_Work item_. Copy the entries character for character.

_Extracted data_.
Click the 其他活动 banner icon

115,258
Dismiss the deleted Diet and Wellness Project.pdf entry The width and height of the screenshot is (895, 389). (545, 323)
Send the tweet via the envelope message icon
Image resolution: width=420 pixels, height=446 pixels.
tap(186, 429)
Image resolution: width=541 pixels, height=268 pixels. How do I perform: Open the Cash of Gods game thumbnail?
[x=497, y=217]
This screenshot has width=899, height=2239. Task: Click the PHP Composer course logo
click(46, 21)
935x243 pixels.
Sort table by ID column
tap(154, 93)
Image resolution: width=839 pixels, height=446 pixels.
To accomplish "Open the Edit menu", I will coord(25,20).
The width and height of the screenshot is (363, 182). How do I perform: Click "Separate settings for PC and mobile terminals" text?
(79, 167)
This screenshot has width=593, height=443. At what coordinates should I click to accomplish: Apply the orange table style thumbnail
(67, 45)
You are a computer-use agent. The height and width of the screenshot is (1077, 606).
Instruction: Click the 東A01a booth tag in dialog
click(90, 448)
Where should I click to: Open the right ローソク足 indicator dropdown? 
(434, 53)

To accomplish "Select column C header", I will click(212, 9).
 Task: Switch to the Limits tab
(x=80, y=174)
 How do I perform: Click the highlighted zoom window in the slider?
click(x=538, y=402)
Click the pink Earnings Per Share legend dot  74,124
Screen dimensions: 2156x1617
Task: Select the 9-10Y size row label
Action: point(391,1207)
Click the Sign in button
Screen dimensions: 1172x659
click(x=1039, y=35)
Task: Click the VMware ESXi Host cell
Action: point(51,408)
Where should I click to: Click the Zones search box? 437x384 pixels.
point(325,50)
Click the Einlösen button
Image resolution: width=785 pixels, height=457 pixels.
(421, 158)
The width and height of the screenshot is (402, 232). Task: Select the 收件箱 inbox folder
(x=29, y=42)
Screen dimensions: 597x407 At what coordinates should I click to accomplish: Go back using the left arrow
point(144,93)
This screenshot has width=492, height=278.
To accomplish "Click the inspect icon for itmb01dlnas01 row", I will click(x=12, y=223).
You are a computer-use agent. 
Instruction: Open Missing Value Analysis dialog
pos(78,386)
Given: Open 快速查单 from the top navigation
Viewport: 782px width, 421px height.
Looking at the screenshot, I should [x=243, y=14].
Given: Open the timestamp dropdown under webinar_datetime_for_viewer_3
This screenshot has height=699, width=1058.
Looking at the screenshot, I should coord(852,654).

_Written solution_.
Click the 其他活动 banner icon

115,258
Dismiss the deleted Diet and Wellness Project.pdf entry The width and height of the screenshot is (895, 389). (545, 323)
Send the tweet via the envelope message icon
Image resolution: width=420 pixels, height=446 pixels.
tap(186, 429)
Image resolution: width=541 pixels, height=268 pixels. How do I perform: Open the Cash of Gods game thumbnail?
[x=497, y=217]
This screenshot has width=899, height=2239. Task: Click the PHP Composer course logo
click(46, 21)
935x243 pixels.
Sort table by ID column
tap(154, 93)
Image resolution: width=839 pixels, height=446 pixels.
To accomplish "Open the Edit menu", I will coord(25,20).
The width and height of the screenshot is (363, 182). How do I perform: Click "Separate settings for PC and mobile terminals" text?
(79, 167)
This screenshot has width=593, height=443. At what coordinates should I click to accomplish: Apply the orange table style thumbnail
(67, 45)
You are a computer-use agent. The height and width of the screenshot is (1077, 606).
Instruction: Click the 東A01a booth tag in dialog
click(90, 448)
Where should I click to: Open the right ローソク足 indicator dropdown? 
(434, 53)

To accomplish "Select column C header", I will click(212, 9).
 Task: Switch to the Limits tab
(x=80, y=174)
 How do I perform: Click the highlighted zoom window in the slider?
click(x=538, y=402)
Click the pink Earnings Per Share legend dot  74,124
Screen dimensions: 2156x1617
Task: Select the 9-10Y size row label
Action: point(391,1207)
Click the Sign in button
Screen dimensions: 1172x659
click(x=1039, y=35)
Task: Click the VMware ESXi Host cell
Action: point(51,408)
Where should I click to: Click the Zones search box? 437x384 pixels.
point(325,50)
Click the Einlösen button
Image resolution: width=785 pixels, height=457 pixels.
(421, 158)
The width and height of the screenshot is (402, 232). Task: Select the 收件箱 inbox folder
(x=29, y=42)
Screen dimensions: 597x407 At what coordinates should I click to accomplish: Go back using the left arrow
point(144,93)
This screenshot has width=492, height=278.
To accomplish "Click the inspect icon for itmb01dlnas01 row", I will click(x=12, y=223).
You are a computer-use agent. 
Instruction: Open Missing Value Analysis dialog
pos(78,386)
Given: Open 快速查单 from the top navigation
Viewport: 782px width, 421px height.
Looking at the screenshot, I should [x=243, y=14].
Given: Open the timestamp dropdown under webinar_datetime_for_viewer_3
This screenshot has height=699, width=1058.
Looking at the screenshot, I should coord(852,654).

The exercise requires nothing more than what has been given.